$Id: Release-Notes-1.0.txt,v 1.1.2.9 1996/06/06 05:07:40 wessels Exp $

Release Notes for version 1.0 of the Squid cache.

TABLE OF CONTENTS:

	Private Objects
	Proper parsing of HTTP reply codes
	Support for If-Modified-Since GET
	Improvements to the access log
	Metadata reloads in the background
	Unlinking swap files on restart and the -U option
	Changes to debugging
	New Access Control scheme
	Using SIGHUP to reconfigure the cache
	ftpget server
	Changes to cache shutdown
	Assigning weights to cache neighbors
	Converting 'cache/log' from cached-1.4.pl3
	Notes on stoplists vs. ttl_pattern
        SIGUSR1 now rotates log files


Private Objects
==============================================================================

The Squid cache uses the notions of ``private'' and ``public''
objects.  An object can start out as being private, but may later be
given public status.  Private objects are associated with only a single
client whereas a public object may be sent to multiple clients at the
same time.  When the cache finishes retrieving an object, if the object
is private it will be ejected from the cache.  Only public objects
are saved on disk.

There are a few ways to determine whether an object should be private
or public.  One is the request method.  Only URLs requested with
the ``GET'' method can be public.  Another way is by examining the 
URL string.  URLs which match one of the stoplist entries will 
always be private objects.  Usually this includes ``cgi-bin'' scripts.
A third way is by checking the HTTP request and reply headers.  For 
example, if the request includes user authentication information, then
the object should never be made public.  Additionally, some HTTP
replies such as ``401 Unauthorized'' should also never be made public.

For these reasons, Squid starts all objects out as private and changes
them to public only after the HTTP reply headers have been read.

Unfortunately, this causes some problems with the UDP-based Internet
Cache Protocol (ICP) used to query neighboring caches.  Specifically, when
an ICP reply packet is received, it only contains the object URL which
is not sufficient enough to locate private objects in the cache metadata.
To get the additional information needed to locate private objects, we
decided to use the ``reqnum'' field of the ICP packet.  This is an
acceptable solution, except that as implemented in cached-1.4.pl3 and
earlier, all ICP replies have the reqnum field reset to zero!

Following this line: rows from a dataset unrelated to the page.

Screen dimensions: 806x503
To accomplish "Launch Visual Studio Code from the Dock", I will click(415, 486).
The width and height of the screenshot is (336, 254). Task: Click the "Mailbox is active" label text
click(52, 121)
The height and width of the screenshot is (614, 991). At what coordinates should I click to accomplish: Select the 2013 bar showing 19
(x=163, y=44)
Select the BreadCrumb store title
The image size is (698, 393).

Squid will make use of private objects until it notices that one of
its neighbors is sending ICP replies with the reqnum field set to zero.
It will then only use private keys for objects which are not going to
be queried for via ICP.  These include objects in the stoplist and
If-Modified-Since requests.  

Proper parsing of HTTP reply codes
==============================================================================

Squid parses HTTP replies to extract the reply code.  The codes are used
to determine which objects should be cached, which should be ejected,
and which should be negative-cached. 

See HTTP-codes.txt for a list of HTTP response codes, and how they are
cached.

The HTTP codes are now logged to "access.log" in the native format 
(ie with 'emulate_httpd_log off').

Support for If-Modified-Since GET
==============================================================================
Squid supports IMS GET retrievals, but not through any neighbor caches.
Whenever an IMS GET request is received, Squid will bypass the cache
hierarchy and fetch the object on its own.

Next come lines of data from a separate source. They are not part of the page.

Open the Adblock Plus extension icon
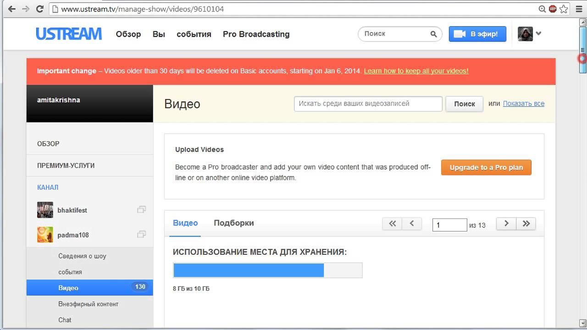 point(553,9)
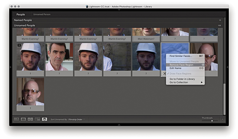Image resolution: width=238 pixels, height=139 pixels.
Task: Confirm Martin Evening? name suggestion on first face
Action: (x=30, y=39)
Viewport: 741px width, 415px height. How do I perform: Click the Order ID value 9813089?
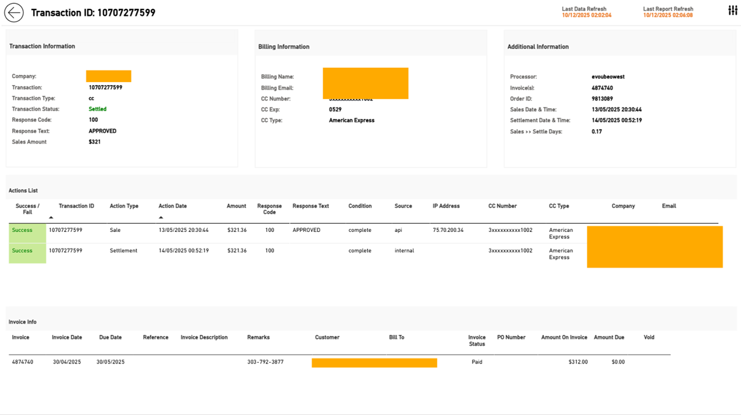coord(602,99)
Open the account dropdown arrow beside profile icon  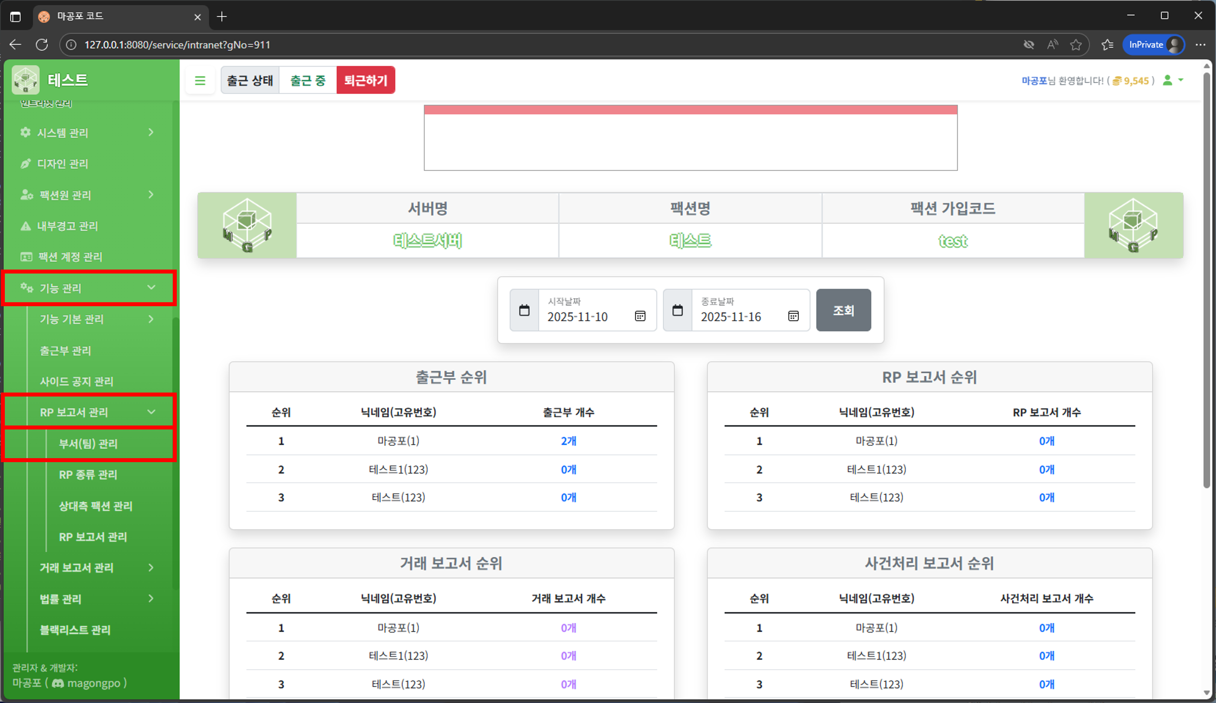point(1181,81)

Improvements to the access log
==============================================================================
The "access.log" file has been improved in a number of ways.  There is now
only one log entry per client request and the size is always correct. 
The format is now

   timestamp  elapsed  src-address  type/code  size  method  URL

	- timestamp:	When the request is completed with millisecond
			resolution
	- elapsed:	elapsed time of the request, in milliseconds
	- src-address: 	IP address of the requesting client
	- type:		An indication of how the request was handled
			by the cache.  These are described further below
	- code: 	The HTTP reply code when available.  For ICP
			requests this is always "000."  If the reply code
			was not given, it will be logged as "555."
	- size:		For TCP requests, the amount of data written
			to the client.  For UDP requests, the size
			of the request.  (in bytes)
	- method:	The request method (GET, POST, etc).
	- URL		The URL of the request

Access Log Types:

"TCP_" refers to requests on the HTTP port (3128)

	TCP_HIT		A valid copy of the requested object was in the cache
	TCP_MISS	The requested object was not in the cache
	TCP_EXPIRED	The object was in the cache, but it had expired
	TCP_REFRESH	The user forced a refresh ("reload")
	TCP_IFMODSINCE	An If-Modified-Since GET request.
	TCP_SWAPFAIL	The object was believed to be in the cache,
			but could not be accessed.
	TCP_DENIED	Access was denied for this request

"UDP_" refers to requests on the ICP port (3130)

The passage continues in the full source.